A neck is a narrow thing but that does not stop Avtar Singh Mauni from loading 100 pounds of turban onto his. A Sikh, in the city of Patiala, in the Indian state of Punjab, Mauni looks to have broken the current world record for turban size. Eyes (downturned from head-weight) on the prize!
Unwrapped, Mauni's turban measures about 645 meters (2115 feet), “the same length,” points out one turbanmetrician, “as 13 Olympic-sized swimming pools.” The current Guinness record holder is, frankly, not close. That’s the legendary Major Singh, whose pride and joy unwinds to 400 m -- or a mere nine Olympic pools.
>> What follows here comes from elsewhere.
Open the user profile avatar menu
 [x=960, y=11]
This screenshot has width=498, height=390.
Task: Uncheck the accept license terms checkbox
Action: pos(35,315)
Demonstrating the steps to success.
Why is Mauni so possessed? Based on the weapons and jewelry he weaves into his headgear, it’s likely that he, like Singh, belongs to the Nihang branch of Sikhs, famed warriors known for wearing outsized turbans and clothes of electric blue. All Sikhs are called by their religion to wear turbans out of respect for the divine gift of hair. The devout also abstain from cutting their hair (including this wise bearded woman).
Not fitting in as a literal condition: Too large for cars, Mauni goes everywhere on his trusty motorbike.
Mauni’s extreme look yields interesting responses. Turbans aren’t exactly de rigeur for young Sikhs anymore and in the clip above, a few express appreciation for what appears to be a willful display of extreme religiosity. For his part, Mauni implies that he has transcended the earthly realm, claiming that he feels no discomfort, and misses the turban when it's not on his head.
More often than not though, observers aren’t interested in deep conversation. This is the age of the camera phone. “It takes me six hours to tie my turban,” Mauni laments. “And some people just click a photo and run away after a minute.”
One of the few onlookers who gets it. A fellow Sikh touches Mauni's feet in the classic request for blessings.